Now that you have a fair idea about the number and kind of questions to expect, let us have a look at the concepts tested by these probability questions. All GRE probability questions will test your knowledge of two basic concepts- simple probability and permutation and combination.

*Simple probability:*

Probability is a way to describe uncertainty and the possible outcomes of an experiment using numbers. Simple probability determines the likelihood that an event will happen. Let us look at an example to understand simple probability better.

When we perform an experiment, then the set of all the possible outcomes is called the **sample space (S)**. When we roll a die, the possible outcomes are 1, 2, 3, 4, 5, and 6. Here, in our example of rolling a die the sample space is-

S = {1, 2, 3, 4, 5, 6}

Any subset of the sample space is called an **event**. So, let’s say “rolling an even number” is an event which corresponds to the outcome of {2, 4, 6}. Now, the probability of rolling an even number is the number of outcomes that constitute the event divided by the total number of possible outcomes.
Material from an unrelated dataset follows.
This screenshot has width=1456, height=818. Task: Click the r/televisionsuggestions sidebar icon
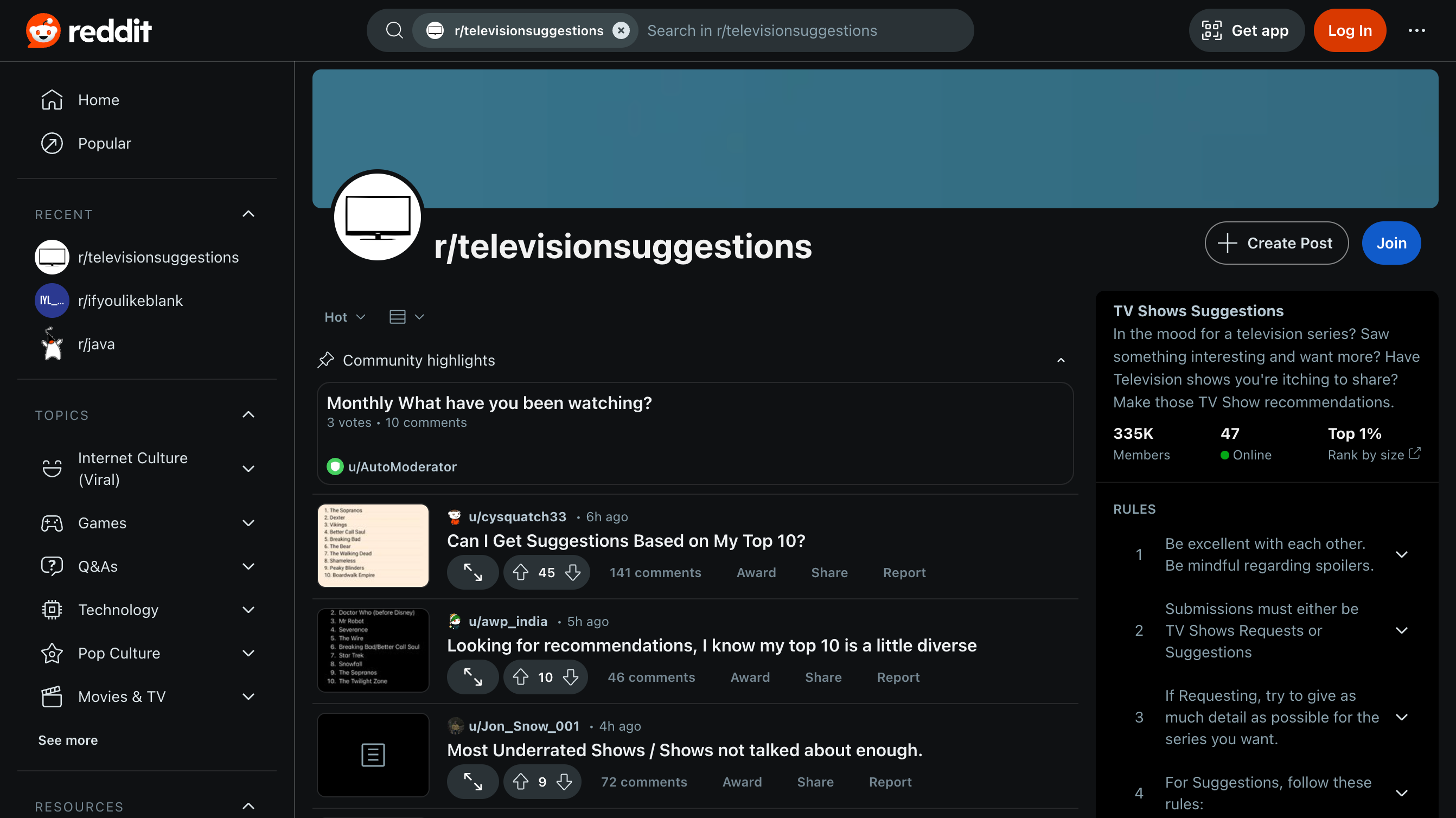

We call the outcomes in an event its ‘favourable outcomes’. So, the probability of an event is determined using the following formula-

**Probability = Favourable number of events / total number of events**

or, ** ****P(E) =n(E) / n(S)**

Therefore, the probability of getting an even number when we roll a die is-

Probability of getting an even number = {2,4,6} / {1,2,3,4,5,6}

= 3/6

= 1/2

Thus, the probability of getting an even number while rolling a die is half. Or in other words, the probability of getting an even number when we roll a die is fifty percent.

* Permutation and combination:*

Apart from simple probability, the GRE probability section also tests your knowledge of permutation and combinations. In very simple words, permutation refers to sequences and combination refers to groups. In a sequence order is important. Therefore, permutations are sequences where order is important, whereas in case of combinations, the order is not important. Let us understand both these concepts with the help of an example.

**Consider the following question:- **

*In how many different ways can five people sit in a row?*

In this question, we have to arrange five people in a sequence. However, the order is important in solving this problem. Now, for the first spot in the row, we have five people to choose from. As we go down the line, the number of people we have to choose from will decrease by one. Therefore, we have 5 x 4 x 3 x 2 x 1 = 120 ways in which five people can sit in a row.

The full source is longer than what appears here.